According to the following pan has been fixed:

https://bugs.freebsd.org/bugzilla/show_ ... ?id=182203

but on 10.0 I'm still seeing exactly the same behavior as before (with GCC); it builds and then segfaults on execution.


----------



## SirDice (Sep 26, 2014)

Same problem. They only seem to have fixed the build issue, it builds just fine now. But I haven't seen the executable do anything more than segfault


----------



## SideshowBob (Sep 26, 2014)

I should have said working on 10.0 or later - it broke due to changes in 10-CURRENT.


----------



## SirDice (Sep 26, 2014)

Yeah, at first it produced build errors due to the switch to clang, those are now fixed but the resulting binary crashes. I've tried different GCC versions, even the old 4.2 one, same result each time, a segfault. Haven't really figured out why yet, the code from pan is quite horrible and I'm guessing it's crashing because of their use of certain GCC extensions.

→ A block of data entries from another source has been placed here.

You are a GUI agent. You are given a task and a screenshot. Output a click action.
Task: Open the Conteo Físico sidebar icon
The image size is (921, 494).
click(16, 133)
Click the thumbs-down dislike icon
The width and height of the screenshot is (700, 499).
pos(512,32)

But I'm no developer so don't take my word for it


----------



## SideshowBob (Sep 30, 2014)

The build problem looked be due to do with the change in the C++ standard template library in the base system rather than clang, and it wouldn't surprise me if that's the the cause of the runtime problem too.  When built with GCC, pan ends-up being linked against both the new base system STL library and the one provided by the GCC port. That isn't a problem in itself as long as the code is well behaved - but it probably isn't.


----------



## tobias_ (Nov 3, 2014)

Yea, definitely a problem with libstdc++/libc++. You can fix the crash by building pan with additional LDFLAGS -static-libgcc -static-libstdc++


----------



## tankist02 (Nov 4, 2014)

Thanks a lot for the recipe - I was able to successfully use Pan after building with this flag.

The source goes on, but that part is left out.